Specifically I've read the theory that you should try to do Flys before bench so that you can burn your pecs out and thus "feel" or "concentrate" on them more during your bench. 

My question is: Wouldn't it make more sense to do skull crushers or some other tri workout to burn out your tris prior to doing bench, so that when you bench your arms are tired and you have to rely more on your pec?


----------



## lil-bit-slim (Dec 9, 2014)

Basically i'm out of shape again and have to start from the beginning. This time I want to do something different to build my pecs more successfully.


----------



## IronAddict (Dec 9, 2014)

No two men are the same, what may be good for me may not be the thing for you. But, yes, always vary your workouts. Maybe your pecs are lagging because of the same work or work load. 

Always attack your muscles from different angles, always keep them guessing. Never keep the same routine for too long.

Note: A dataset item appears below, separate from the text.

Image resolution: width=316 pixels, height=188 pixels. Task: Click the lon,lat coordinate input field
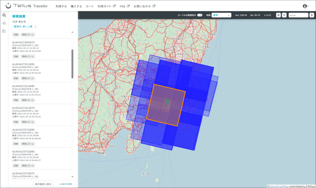298,15
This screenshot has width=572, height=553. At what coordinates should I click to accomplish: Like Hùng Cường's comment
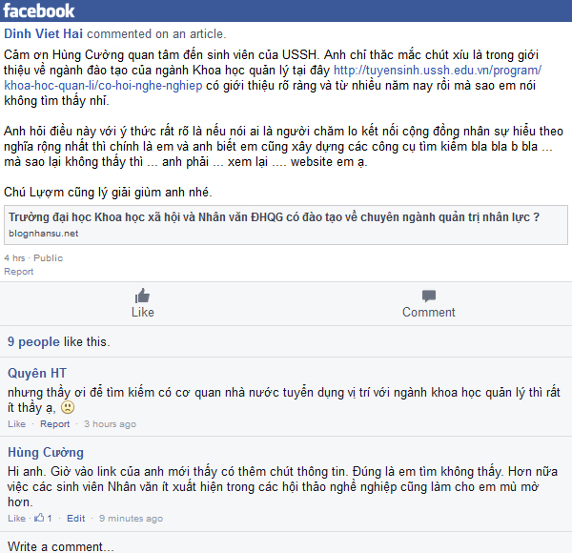(x=17, y=518)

Pre exhausting your muscles is a good thing too.


----------



## Greedy (Dec 11, 2014)

lil-bit-slim said:


> So my pecs have always been behind the rest of my build and they are prob the source of my desire to build my muscles. My arms are always the first to get big and prob my best feature, spec tris. Anyways I've read the stickies and lots of similar posts to this in the past...
> 
> Specifically I've read the theory that you should try to do Flys before bench so that you can burn your pecs out and thus "feel" or "concentrate" on them more during your bench.
> 
> ...



Yeah sometimes I'll do flys before going to my main chest workout, it helps alot in my opinion. Just try switching up your sets/reps/weight I guess bud. But to answer your question I personally wouldn't hit arms before hitting chest but you can always try that out then yes it would focus more stressing the pecs.


----------



## SoCalSwole (Dec 12, 2014)

Like iron said everyone is different. Variety is the key. Do your work out in reverse, vary the rest intervals and reps. If I were starting from scratch again knowing what I know now I would alternate my workouts from low intensity high weight to high intensity with moderate weight. In the second scenario the key to the prize is Time under tension "TUT" High reps using this principle will produce the most size. It also strengthens the mind muscle connection which is what you need. If your chest is lacking and you tri's are awesome then guess what the tri's are doing the work. Slow down and take some weight off and really concentrate on how the muscle is working and get those pecs to fire. It is really hard to try to explain. I remember people trying to teach me this and I could never understand. Because I was concentrating on the muscle. But I wasn't. 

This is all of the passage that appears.